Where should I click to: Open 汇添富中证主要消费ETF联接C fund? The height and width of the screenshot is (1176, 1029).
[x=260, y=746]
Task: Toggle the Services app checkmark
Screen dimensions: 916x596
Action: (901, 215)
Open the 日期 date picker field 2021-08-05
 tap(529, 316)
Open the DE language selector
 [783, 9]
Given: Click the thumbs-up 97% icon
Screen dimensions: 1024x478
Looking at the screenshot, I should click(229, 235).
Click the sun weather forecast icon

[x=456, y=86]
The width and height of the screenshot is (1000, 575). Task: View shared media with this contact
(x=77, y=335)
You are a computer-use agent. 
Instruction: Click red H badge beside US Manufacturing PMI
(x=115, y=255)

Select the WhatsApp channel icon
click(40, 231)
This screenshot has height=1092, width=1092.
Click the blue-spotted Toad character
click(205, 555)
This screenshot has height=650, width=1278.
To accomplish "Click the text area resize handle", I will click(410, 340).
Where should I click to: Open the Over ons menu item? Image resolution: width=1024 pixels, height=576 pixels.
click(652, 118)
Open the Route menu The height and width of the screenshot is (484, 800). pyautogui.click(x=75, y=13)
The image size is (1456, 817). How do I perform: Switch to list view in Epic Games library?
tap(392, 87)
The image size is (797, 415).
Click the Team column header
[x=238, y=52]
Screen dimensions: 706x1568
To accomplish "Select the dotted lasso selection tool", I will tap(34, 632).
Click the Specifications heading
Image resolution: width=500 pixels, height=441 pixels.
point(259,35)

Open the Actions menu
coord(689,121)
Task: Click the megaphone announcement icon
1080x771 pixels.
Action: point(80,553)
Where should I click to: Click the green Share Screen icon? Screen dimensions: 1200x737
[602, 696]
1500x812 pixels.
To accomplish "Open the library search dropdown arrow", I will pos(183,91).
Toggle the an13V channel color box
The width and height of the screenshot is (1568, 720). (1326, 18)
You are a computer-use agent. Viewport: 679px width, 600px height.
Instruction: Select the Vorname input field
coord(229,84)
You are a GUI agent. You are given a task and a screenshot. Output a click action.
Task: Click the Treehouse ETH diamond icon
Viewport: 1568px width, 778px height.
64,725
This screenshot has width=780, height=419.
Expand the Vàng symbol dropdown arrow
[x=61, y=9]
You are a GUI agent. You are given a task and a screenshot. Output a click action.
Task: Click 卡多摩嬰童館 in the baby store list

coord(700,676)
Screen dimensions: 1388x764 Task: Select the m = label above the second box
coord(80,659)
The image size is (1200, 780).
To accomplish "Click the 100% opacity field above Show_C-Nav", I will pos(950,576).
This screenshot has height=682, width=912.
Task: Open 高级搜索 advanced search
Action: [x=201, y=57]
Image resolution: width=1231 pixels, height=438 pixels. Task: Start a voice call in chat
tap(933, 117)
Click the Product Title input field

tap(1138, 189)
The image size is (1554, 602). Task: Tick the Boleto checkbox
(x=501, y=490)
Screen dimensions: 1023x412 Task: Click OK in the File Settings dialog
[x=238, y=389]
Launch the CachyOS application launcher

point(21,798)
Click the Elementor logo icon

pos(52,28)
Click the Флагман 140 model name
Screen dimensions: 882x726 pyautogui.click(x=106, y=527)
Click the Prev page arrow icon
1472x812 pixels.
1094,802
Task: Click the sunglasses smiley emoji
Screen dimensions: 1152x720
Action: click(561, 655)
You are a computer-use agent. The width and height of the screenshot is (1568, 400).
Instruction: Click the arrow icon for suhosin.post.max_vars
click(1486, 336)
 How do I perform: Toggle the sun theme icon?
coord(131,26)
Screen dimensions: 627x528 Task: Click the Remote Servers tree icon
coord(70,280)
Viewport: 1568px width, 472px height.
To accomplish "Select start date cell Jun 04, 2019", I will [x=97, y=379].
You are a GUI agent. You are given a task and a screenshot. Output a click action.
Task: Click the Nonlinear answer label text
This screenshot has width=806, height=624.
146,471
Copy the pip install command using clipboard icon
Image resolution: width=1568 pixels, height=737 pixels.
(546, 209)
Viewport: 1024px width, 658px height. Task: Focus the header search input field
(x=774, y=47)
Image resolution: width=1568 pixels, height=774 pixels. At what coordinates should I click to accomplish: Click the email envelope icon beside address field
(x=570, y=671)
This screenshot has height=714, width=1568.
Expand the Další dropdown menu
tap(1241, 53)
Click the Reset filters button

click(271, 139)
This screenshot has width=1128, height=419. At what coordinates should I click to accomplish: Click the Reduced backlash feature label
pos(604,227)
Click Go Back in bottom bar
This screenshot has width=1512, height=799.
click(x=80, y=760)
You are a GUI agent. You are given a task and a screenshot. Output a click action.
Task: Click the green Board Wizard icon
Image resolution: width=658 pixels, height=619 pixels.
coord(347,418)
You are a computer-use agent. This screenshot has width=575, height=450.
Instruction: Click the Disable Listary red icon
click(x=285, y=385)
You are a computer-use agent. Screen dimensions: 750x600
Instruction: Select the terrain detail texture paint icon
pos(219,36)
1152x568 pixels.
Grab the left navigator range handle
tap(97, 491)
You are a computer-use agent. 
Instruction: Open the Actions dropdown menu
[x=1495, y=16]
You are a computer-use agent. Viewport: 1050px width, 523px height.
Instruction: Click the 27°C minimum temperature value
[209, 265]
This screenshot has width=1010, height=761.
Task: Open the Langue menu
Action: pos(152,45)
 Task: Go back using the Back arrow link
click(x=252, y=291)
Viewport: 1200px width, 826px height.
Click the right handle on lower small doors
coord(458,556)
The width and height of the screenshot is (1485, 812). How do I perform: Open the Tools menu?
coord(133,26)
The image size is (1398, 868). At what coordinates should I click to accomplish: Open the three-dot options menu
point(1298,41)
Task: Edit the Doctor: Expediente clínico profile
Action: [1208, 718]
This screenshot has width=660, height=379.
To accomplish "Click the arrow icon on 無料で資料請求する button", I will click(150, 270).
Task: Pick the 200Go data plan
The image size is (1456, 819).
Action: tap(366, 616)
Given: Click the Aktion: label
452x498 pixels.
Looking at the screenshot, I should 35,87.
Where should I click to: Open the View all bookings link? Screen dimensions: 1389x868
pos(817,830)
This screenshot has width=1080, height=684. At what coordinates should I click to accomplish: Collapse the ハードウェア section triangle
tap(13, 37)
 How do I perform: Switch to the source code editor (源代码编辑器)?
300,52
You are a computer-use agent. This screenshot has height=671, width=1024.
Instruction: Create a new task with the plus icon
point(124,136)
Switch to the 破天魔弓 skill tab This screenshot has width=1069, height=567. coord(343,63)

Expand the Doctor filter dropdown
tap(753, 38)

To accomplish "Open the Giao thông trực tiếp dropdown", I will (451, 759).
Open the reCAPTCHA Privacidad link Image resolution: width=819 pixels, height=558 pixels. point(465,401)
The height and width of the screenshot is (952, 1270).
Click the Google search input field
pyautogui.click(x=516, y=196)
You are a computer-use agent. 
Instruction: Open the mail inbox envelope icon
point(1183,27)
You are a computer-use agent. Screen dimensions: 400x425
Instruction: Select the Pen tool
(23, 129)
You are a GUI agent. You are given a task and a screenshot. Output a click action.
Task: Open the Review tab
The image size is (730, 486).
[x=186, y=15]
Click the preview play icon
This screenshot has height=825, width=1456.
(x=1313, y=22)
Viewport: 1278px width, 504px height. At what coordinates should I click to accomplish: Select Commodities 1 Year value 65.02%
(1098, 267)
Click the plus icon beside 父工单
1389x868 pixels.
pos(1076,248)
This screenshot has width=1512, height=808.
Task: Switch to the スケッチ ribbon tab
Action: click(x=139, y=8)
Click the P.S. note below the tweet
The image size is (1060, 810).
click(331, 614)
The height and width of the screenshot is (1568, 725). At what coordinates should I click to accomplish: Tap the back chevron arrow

##############################

**Request**
Present every line of the rows above as a Markdown table with the columns No. and Line, numbering the lines in order and leaving out the blank ones.

**Answer for the task**
| No. | Line |
|---|---|
| 1 | Where should I click to: Open 汇添富中证主要消费ETF联接C fund? The height and width of the screenshot is (1176, 1029). |
| 2 | [x=260, y=746] |
| 3 | Task: Toggle the Services app checkmark |
| 4 | Screen dimensions: 916x596 |
| 5 | Action: (901, 215) |
| 6 | Open the 日期 date picker field 2021-08-05 |
| 7 |  tap(529, 316) |
| 8 | Open the DE language selector |
| 9 |  [783, 9] |
| 10 | Given: Click the thumbs-up 97% icon |
| 11 | Screen dimensions: 1024x478 |
| 12 | Looking at the screenshot, I should click(229, 235). |
| 13 | Click the sun weather forecast icon |
| 14 | [x=456, y=86] |
| 15 | The width and height of the screenshot is (1000, 575). Task: View shared media with this contact |
| 16 | (x=77, y=335) |
| 17 | You are a computer-use agent.  |
| 18 | Instruction: Click red H badge beside US Manufacturing PMI |
| 19 | (x=115, y=255) |
| 20 | Select the WhatsApp channel icon |
| 21 | click(40, 231) |
| 22 | This screenshot has height=1092, width=1092. |
| 23 | Click the blue-spotted Toad character |
| 24 | click(205, 555) |
| 25 | This screenshot has height=650, width=1278. |
| 26 | To accomplish "Click the text area resize handle", I will click(410, 340). |
| 27 | Where should I click to: Open the Over ons menu item? Image resolution: width=1024 pixels, height=576 pixels. |
| 28 | click(652, 118) |
| 29 | Open the Route menu The height and width of the screenshot is (484, 800). pyautogui.click(x=75, y=13) |
| 30 | The image size is (1456, 817). How do I perform: Switch to list view in Epic Games library? |
| 31 | tap(392, 87) |
| 32 | The image size is (797, 415). |
| 33 | Click the Team column header |
| 34 | [x=238, y=52] |
| 35 | Screen dimensions: 706x1568 |
| 36 | To accomplish "Select the dotted lasso selection tool", I will tap(34, 632). |
| 37 | Click the Specifications heading |
| 38 | Image resolution: width=500 pixels, height=441 pixels. |
| 39 | point(259,35) |
| 40 | Open the Actions menu |
| 41 | coord(689,121) |
| 42 | Task: Click the megaphone announcement icon |
| 43 | 1080x771 pixels. |
| 44 | Action: point(80,553) |
| 45 | Where should I click to: Click the green Share Screen icon? Screen dimensions: 1200x737 |
| 46 | [602, 696] |
| 47 | 1500x812 pixels. |
| 48 | To accomplish "Open the library search dropdown arrow", I will pos(183,91). |
| 49 | Toggle the an13V channel color box |
| 50 | The width and height of the screenshot is (1568, 720). (1326, 18) |
| 51 | You are a computer-use agent. Viewport: 679px width, 600px height. |
| 52 | Instruction: Select the Vorname input field |
| 53 | coord(229,84) |
| 54 | You are a GUI agent. You are given a task and a screenshot. Output a click action. |
| 55 | Task: Click the Treehouse ETH diamond icon |
| 56 | Viewport: 1568px width, 778px height. |
| 57 | 64,725 |
| 58 | This screenshot has width=780, height=419. |
| 59 | Expand the Vàng symbol dropdown arrow |
| 60 | [x=61, y=9] |
| 61 | You are a GUI agent. You are given a task and a screenshot. Output a click action. |
| 62 | Task: Click 卡多摩嬰童館 in the baby store list |
| 63 | coord(700,676) |
| 64 | Screen dimensions: 1388x764 Task: Select the m = label above the second box |
| 65 | coord(80,659) |
| 66 | The image size is (1200, 780). |
| 67 | To accomplish "Click the 100% opacity field above Show_C-Nav", I will pos(950,576). |
| 68 | This screenshot has height=682, width=912. |
| 69 | Task: Open 高级搜索 advanced search |
| 70 | Action: [x=201, y=57] |
| 71 | Image resolution: width=1231 pixels, height=438 pixels. Task: Start a voice call in chat |
| 72 | tap(933, 117) |
| 73 | Click the Product Title input field |
| 74 | tap(1138, 189) |
| 75 | The image size is (1554, 602). Task: Tick the Boleto checkbox |
| 76 | (x=501, y=490) |
| 77 | Screen dimensions: 1023x412 Task: Click OK in the File Settings dialog |
| 78 | [x=238, y=389] |
| 79 | Launch the CachyOS application launcher |
| 80 | point(21,798) |
| 81 | Click the Elementor logo icon |
| 82 | pos(52,28) |
| 83 | Click the Флагман 140 model name |
| 84 | Screen dimensions: 882x726 pyautogui.click(x=106, y=527) |
| 85 | Click the Prev page arrow icon |
| 86 | 1472x812 pixels. |
| 87 | 1094,802 |
| 88 | Task: Click the sunglasses smiley emoji |
| 89 | Screen dimensions: 1152x720 |
| 90 | Action: click(561, 655) |
| 91 | You are a computer-use agent. The width and height of the screenshot is (1568, 400). |
| 92 | Instruction: Click the arrow icon for suhosin.post.max_vars |
| 93 | click(1486, 336) |
| 94 |  How do I perform: Toggle the sun theme icon? |
| 95 | coord(131,26) |
| 96 | Screen dimensions: 627x528 Task: Click the Remote Servers tree icon |
| 97 | coord(70,280) |
| 98 | Viewport: 1568px width, 472px height. |
| 99 | To accomplish "Select start date cell Jun 04, 2019", I will [x=97, y=379]. |
| 100 | You are a GUI agent. You are given a task and a screenshot. Output a click action. |
| 101 | Task: Click the Nonlinear answer label text |
| 102 | This screenshot has width=806, height=624. |
| 103 | 146,471 |
| 104 | Copy the pip install command using clipboard icon |
| 105 | Image resolution: width=1568 pixels, height=737 pixels. |
| 106 | (546, 209) |
| 107 | Viewport: 1024px width, 658px height. Task: Focus the header search input field |
| 108 | (x=774, y=47) |
| 109 | Image resolution: width=1568 pixels, height=774 pixels. At what coordinates should I click to accomplish: Click the email envelope icon beside address field |
| 110 | (x=570, y=671) |
| 111 | This screenshot has height=714, width=1568. |
| 112 | Expand the Další dropdown menu |
| 113 | tap(1241, 53) |
| 114 | Click the Reset filters button |
| 115 | click(271, 139) |
| 116 | This screenshot has width=1128, height=419. At what coordinates should I click to accomplish: Click the Reduced backlash feature label |
| 117 | pos(604,227) |
| 118 | Click Go Back in bottom bar |
| 119 | This screenshot has width=1512, height=799. |
| 120 | click(x=80, y=760) |
| 121 | You are a GUI agent. You are given a task and a screenshot. Output a click action. |
| 122 | Task: Click the green Board Wizard icon |
| 123 | Image resolution: width=658 pixels, height=619 pixels. |
| 124 | coord(347,418) |
| 125 | You are a computer-use agent. This screenshot has width=575, height=450. |
| 126 | Instruction: Click the Disable Listary red icon |
| 127 | click(x=285, y=385) |
| 128 | You are a computer-use agent. Screen dimensions: 750x600 |
| 129 | Instruction: Select the terrain detail texture paint icon |
| 130 | pos(219,36) |
| 131 | 1152x568 pixels. |
| 132 | Grab the left navigator range handle |
| 133 | tap(97, 491) |
| 134 | You are a computer-use agent.  |
| 135 | Instruction: Open the Actions dropdown menu |
| 136 | [x=1495, y=16] |
| 137 | You are a computer-use agent. Viewport: 1050px width, 523px height. |
| 138 | Instruction: Click the 27°C minimum temperature value |
| 139 | [209, 265] |
| 140 | This screenshot has width=1010, height=761. |
| 141 | Task: Open the Langue menu |
| 142 | Action: pos(152,45) |
| 143 |  Task: Go back using the Back arrow link |
| 144 | click(x=252, y=291) |
| 145 | Viewport: 1200px width, 826px height. |
| 146 | Click the right handle on lower small doors |
| 147 | coord(458,556) |
| 148 | The width and height of the screenshot is (1485, 812). How do I perform: Open the Tools menu? |
| 149 | coord(133,26) |
| 150 | The image size is (1398, 868). At what coordinates should I click to accomplish: Open the three-dot options menu |
| 151 | point(1298,41) |
| 152 | Task: Edit the Doctor: Expediente clínico profile |
| 153 | Action: [1208, 718] |
| 154 | This screenshot has width=660, height=379. |
| 155 | To accomplish "Click the arrow icon on 無料で資料請求する button", I will click(150, 270). |
| 156 | Task: Pick the 200Go data plan |
| 157 | The image size is (1456, 819). |
| 158 | Action: tap(366, 616) |
| 159 | Given: Click the Aktion: label |
| 160 | 452x498 pixels. |
| 161 | Looking at the screenshot, I should 35,87. |
| 162 | Where should I click to: Open the View all bookings link? Screen dimensions: 1389x868 |
| 163 | pos(817,830) |
| 164 | This screenshot has width=1080, height=684. At what coordinates should I click to accomplish: Collapse the ハードウェア section triangle |
| 165 | tap(13, 37) |
| 166 |  How do I perform: Switch to the source code editor (源代码编辑器)? |
| 167 | 300,52 |
| 168 | You are a computer-use agent. This screenshot has height=671, width=1024. |
| 169 | Instruction: Create a new task with the plus icon |
| 170 | point(124,136) |
| 171 | Switch to the 破天魔弓 skill tab This screenshot has width=1069, height=567. coord(343,63) |
| 172 | Expand the Doctor filter dropdown |
| 173 | tap(753, 38) |
| 174 | To accomplish "Open the Giao thông trực tiếp dropdown", I will (451, 759). |
| 175 | Open the reCAPTCHA Privacidad link Image resolution: width=819 pixels, height=558 pixels. point(465,401) |
| 176 | The height and width of the screenshot is (952, 1270). |
| 177 | Click the Google search input field |
| 178 | pyautogui.click(x=516, y=196) |
| 179 | You are a computer-use agent.  |
| 180 | Instruction: Open the mail inbox envelope icon |
| 181 | point(1183,27) |
| 182 | You are a computer-use agent. Screen dimensions: 400x425 |
| 183 | Instruction: Select the Pen tool |
| 184 | (23, 129) |
| 185 | You are a GUI agent. You are given a task and a screenshot. Output a click action. |
| 186 | Task: Open the Review tab |
| 187 | The image size is (730, 486). |
| 188 | [x=186, y=15] |
| 189 | Click the preview play icon |
| 190 | This screenshot has height=825, width=1456. |
| 191 | (x=1313, y=22) |
| 192 | Viewport: 1278px width, 504px height. At what coordinates should I click to accomplish: Select Commodities 1 Year value 65.02% |
| 193 | (1098, 267) |
| 194 | Click the plus icon beside 父工单 |
| 195 | 1389x868 pixels. |
| 196 | pos(1076,248) |
| 197 | This screenshot has width=1512, height=808. |
| 198 | Task: Switch to the スケッチ ribbon tab |
| 199 | Action: click(x=139, y=8) |
| 200 | Click the P.S. note below the tweet |
| 201 | The image size is (1060, 810). |
| 202 | click(331, 614) |
| 203 | The height and width of the screenshot is (1568, 725). At what coordinates should I click to accomplish: Tap the back chevron arrow |